Research and history show us that individuals and organisations rarely achieve lasting improvement when people are merely told about concepts and practices or made to change. But lasting and powerful change is achieved when people:

recognise the need to improve and believe improvement and achievement are entirely possible;

develop clear and compelling goals;

identify strengths and areas for improvement in a positive, non-threatening way, recognising that this will lead to improvement rather than focusing on criticism, failure, errors or problems.

Coaching is not a casual discussion; it is hard work.
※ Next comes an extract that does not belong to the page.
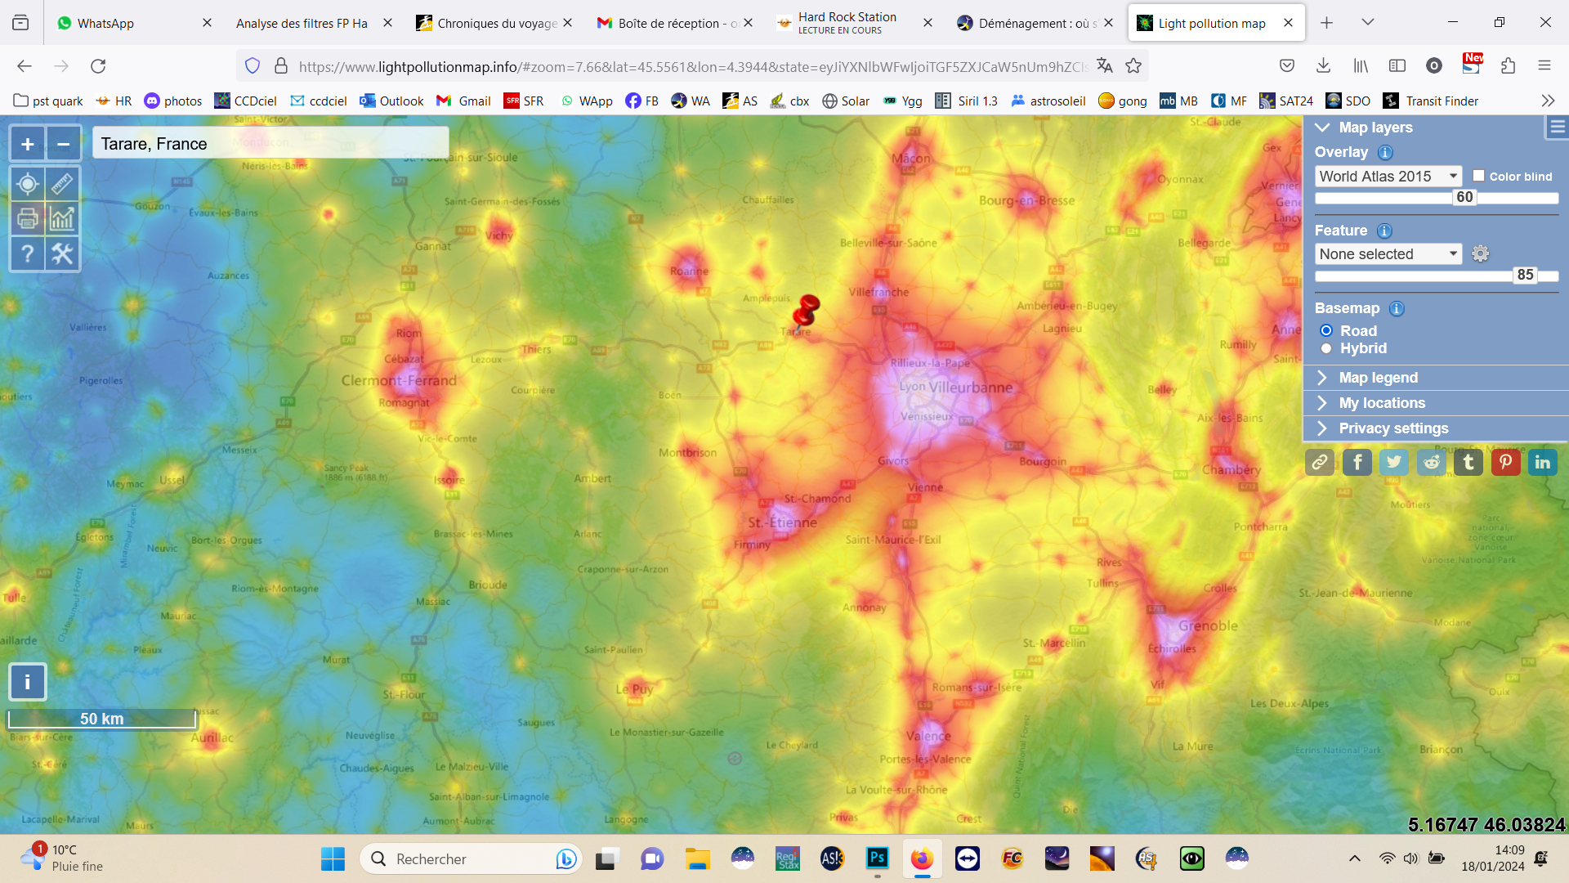Select the Road basemap option
This screenshot has height=883, width=1569.
[x=1326, y=331]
Through coaching, the organisation or individual completes tangible actions - small steps that add up to the overall goal. This approach makes coaching well suited to the challenges of the modern corporate environment.

At its best, coaching is non-directive: it does not teach, advise or seek to control people or to impose solutions. It instead enables people to use their internal and external resources to pursue their goals effectively.

This technique is at the heart of successful coaching and differentiates it from consultancy, psychological therapy, traditional teaching and traditional management.

The big question is how to do it? There are five terms for a change to be possible:

There must be a specific goal you want to achieve;

There must be a gap between who you are now and who you want to be (this could be in any field of life - work, studies, income or relationships, for instance);

There must be a request by the trainee to make a change (not his wife, husband, boss, sister, mother-in-law);

The trainee must request two very important friends' commitment and responsibility. Without them there will be no change.

The process must be guided by a certified professional life coach.